Saturday, 17 May 2014

Sie sind hier, oder ... : A Dissertation Update

'Germania florescens' 1586
It's about time I did a dissertation update, even if to just place myself on the map; probably right in the middle of 'there be dragons'.  As part of the dissertation process we have to tell our fellow students where we are and what we've been up to so this partly arises out of that presentation.

As an aside I've been blown away by the sheer spread of topics that our little group have chosen, and given that this process is being replicated all over the country by History of Art students, the prospect of intellectual endeavour is dizzying. For instance, we have the relationship of Joshua Reynolds and Admiral Keppel, Holography, 'objects as ruins in the work of the British moderns', Imogen Cunningham and modernism in flowers, the Berwick Church murals and, finally, an exploration of temporality in a Niagra Falls inspired installation. And that is just a handful of the ideas flying around.

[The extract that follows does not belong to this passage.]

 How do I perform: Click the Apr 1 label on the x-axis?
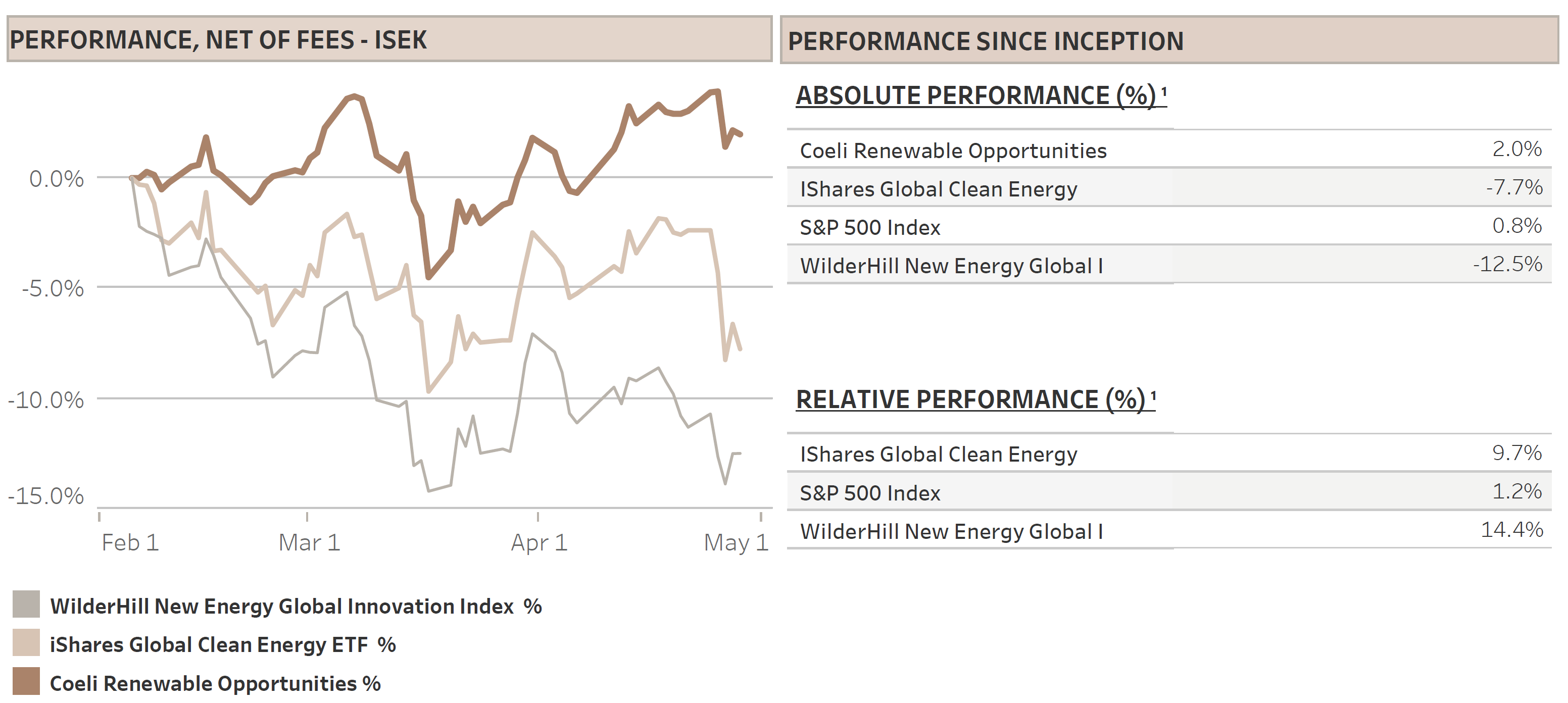[x=540, y=542]
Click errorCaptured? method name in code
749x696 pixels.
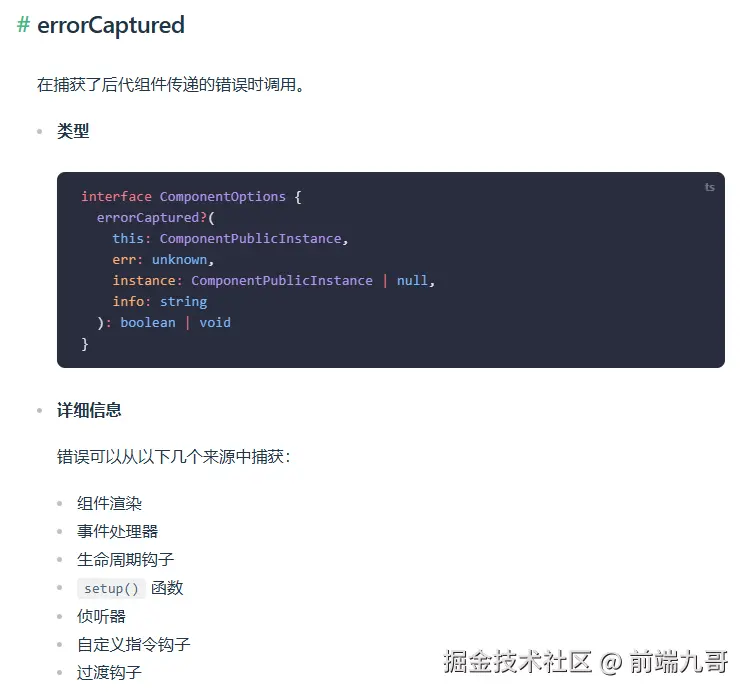pos(152,218)
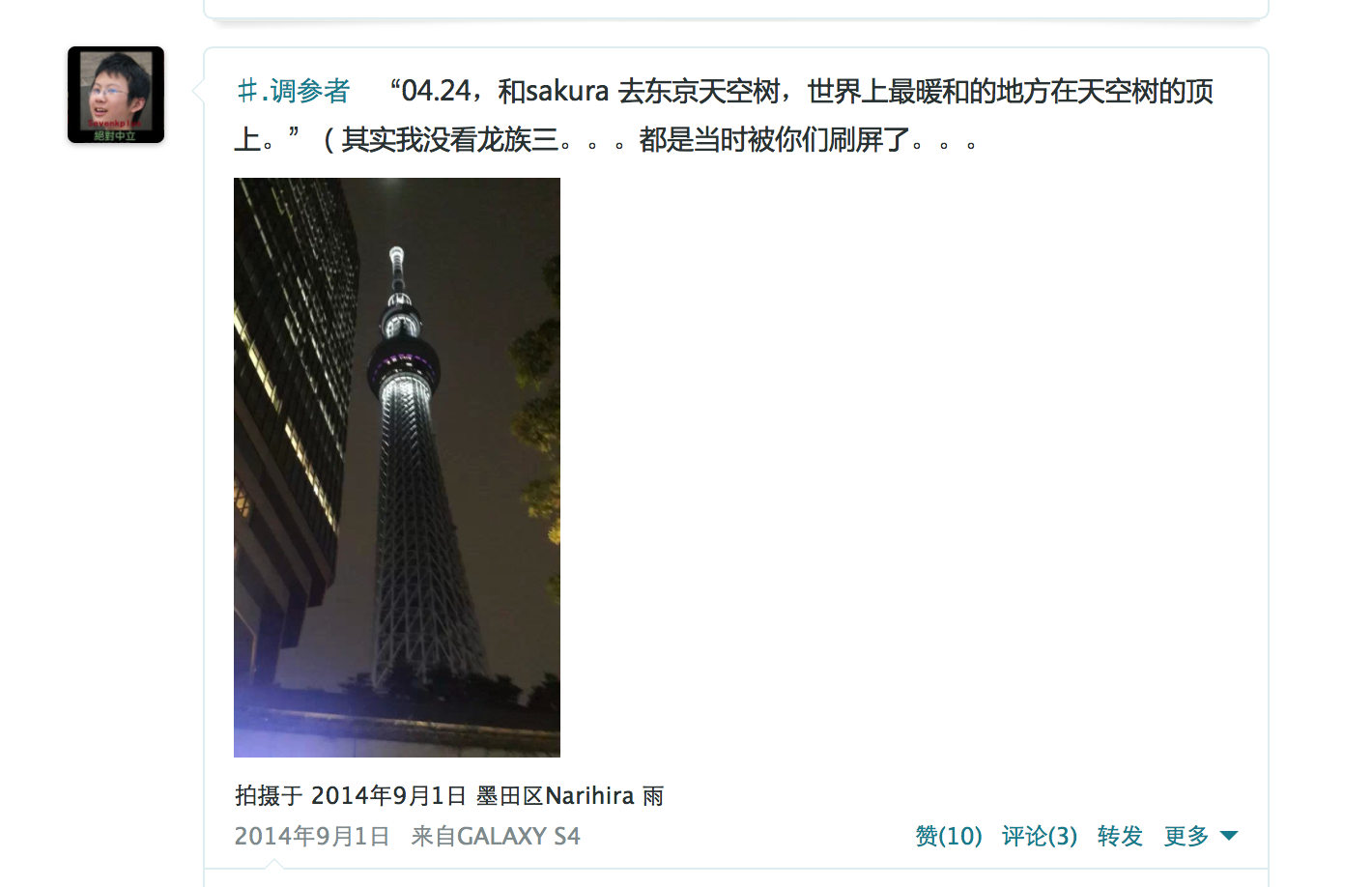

Continuing with the theme from my summer report, I am researching the wire drawing bench of the Elector of Saxony. My working title, 'Germania florescens: Illustrating Elector August I’s Saxony' suggests the myriad academic routes that this is currently taking. However I am trying to steer clear of an unsatisfactory superficial treatment of all issues –from European wars of religion, polemical printed responses, technical aspects of wiredrawing, marquetry design, marquetry workshops of Augsburg, metal in Nuremberg, mining in Saxony, the tournament in court spectaculars etc etc. So where is this title going?

The ‘Flourishing Germany’ in the title comes from a print by Jost Amman in 1586. I thought this an interesting expansion, yet I had reservations about whether it was too late for my purposes. My tutor has suggested that I keep it in mind; the idea of a flourishing Germany is a productive angle and if this was published in the year of August’s death then it plausibly emerges from the same or a very closely related cultural milieu. He says.

Josh Amman is probably going to turn out to be the most influential character regarding the iconography of the bench. As Stephanie Deprouw has already mentioned in a blog post, she sees his stylistic influence on the decoration of the bench. Given that this print includes the mining, hunting, landscape and warfare, and these themes are also depicted in marquetry, I wonder whether it is reasonable to argue that the bench partly illustrates August’s desire for a flourishing Saxony? This high profile workshop piece would have been seen by important people within and outside the area, therefore, how far was it a propaganda piece?

All my reading  - about Dresden and art, history of marquetry, jousting and tournaments, reformation Germany, family feuds and the Holy Roman Empire, other German courts - has been illuminating but I remain struck by the ideas I had in the National Gallery. When I announced in class that I have been collecting information about the Nazi's pet art history theory, there were some blank faces; this isn't without its ideological dangers. However the more I read about how kunstgeographie, stripped of certain unscientific elements, has evolved, the more it fascinate me. Naturally only a small number of people are working in this area and they are generally architects and design historians. Having read around Thomas daCostaKaufmann’s theory of kunstgeographie, I believe it deserves re evaluation in light of the geographically specific piece I am working on. It also emphasises the Saxon propaganda.

Anyway I now need to start explaining what is so interesting about kunstgeographie, so that I can enlighten my tutor.